Главного повода для обиды Евдокия Анисимовна не помнила, а растрясти в частных упреках большую, хоть и позабытую обиду не решалась, понимая, что потеряет тогда значительность и выгоду своего положения. И что было предъявить? Что сначала он был толстый и носатый, потом перестал принимать на ночь душ, не покупал ей французские духи, потом много пил, начал пропадать в командировках, и она решила, что у него есть женщина? А при этом разговоры о высоком, чтение стихов и ядовитые реплики по любому поводу. Ясно было одно: он загубил ее жизнь и пока лучше ей было оставаться Яниной.
Она засмеялась, как было написано по роли, но изнутри настоящей обиды вышло искренне и жестко: «Врешь ты!»
Сейчас Евдокия Анисимовна собрала волосы под корень и больно потянула вверх. Так она снимала приступы чувствительности.
Расслабляться нельзя.
Присев и подкинув концы халата, она резко раскрыла шкаф и принялась наводить ревизию. Первым полетело на пол сиреневое платье и мамино мулине. В детстве она нашивала им глазки и ротики у кукол. A-а, вот и они, в мешке, в свалочной яме высочеств. Горка росла. Кремовое шелковое жабо, полоротый гребень, пуговица с русалкой…
Господи, это-то еще откуда? Евдокия Анисимовна развернула черный, стянутый резинкой пакет. «Физиология и патология сексуальной жизни. СПб., 1908». Неужели папенька почитывал в долгих дорогах от семьи к семье? И ее так же, видимо, сотворил, в рабочем порядке, как выдувал свои стеклянные безделушки. Не обессудьте, калека, как получилось. Наука только советует, при вдохновении может и криво пойти.
Или случайно трезвым был, вдохновенья как раз не хватило?

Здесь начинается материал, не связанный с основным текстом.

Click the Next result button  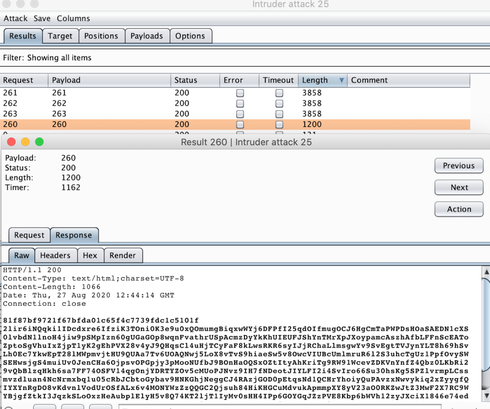[459, 187]
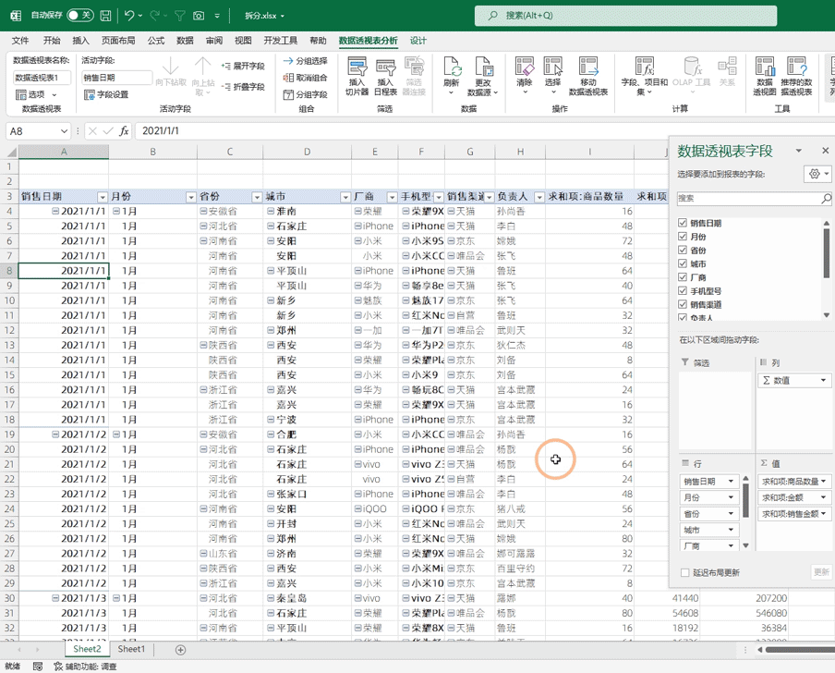The height and width of the screenshot is (673, 835).
Task: Click the field list 搜索 box
Action: [748, 199]
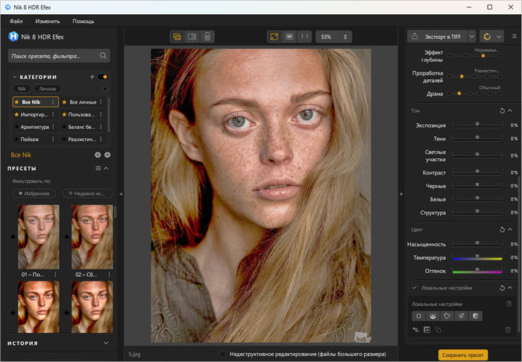The height and width of the screenshot is (362, 522).
Task: Open the Помощь menu
Action: point(83,21)
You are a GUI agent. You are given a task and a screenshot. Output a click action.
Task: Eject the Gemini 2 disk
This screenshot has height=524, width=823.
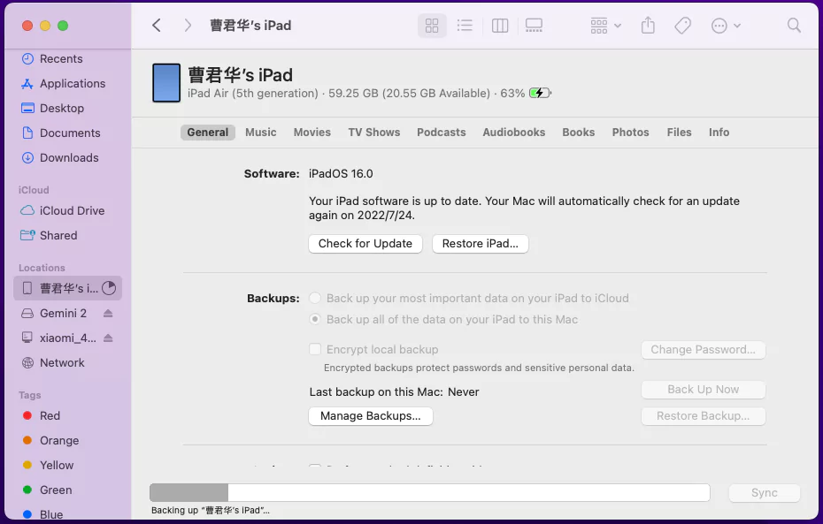(107, 313)
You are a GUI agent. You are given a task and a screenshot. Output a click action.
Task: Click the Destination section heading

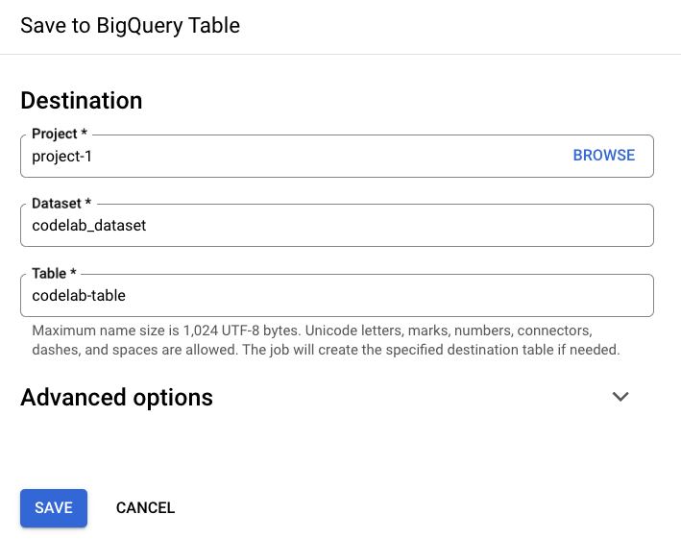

Вторую семью отец завел на море, во время отдыха от маминого деспотизма. Снулый, он производил впечатление человека что-то потерявшего, быть может, в другой еще жизни, так что и искать бесполезно, и воспоминание свежо. Одежда смотрелась на нем, словно была взята на время и отчужденностью выказывала верность прежнему хозяину. Шляпа и та норовила сползти.
Дуня как-то знала, когда отец попадает в беду, всегда появлялась вовремя и вставала, готовая на распыл, между ним и охотником легкого унижения. Сознавала ли она уже тогда силу детской невинности и пользовалась ею как орудием устыжения, неизвестно, но любовь к отцу укреплялась возможностью его защитить и догадкой, что тем и сама она будет стократ защищена. В естественном потакании прихотям, в самой бессловесности отца она чувствовала любовь, за которой ей будет не страшно.
Отцу нравилось подставлять огромные ладони, в которые она забиралась, как в люльку, и люлька эта начинала тут же носиться по комнате. Это называлось «летать в самолете».
Рубашка отца, в которую она утыкается, икая от хохота, пахнет чем-то каленым, пресным на вкус. Она жадно заглатывает в себя этот чужой запах, привыкая к нему как к обетованию надежности и счастья.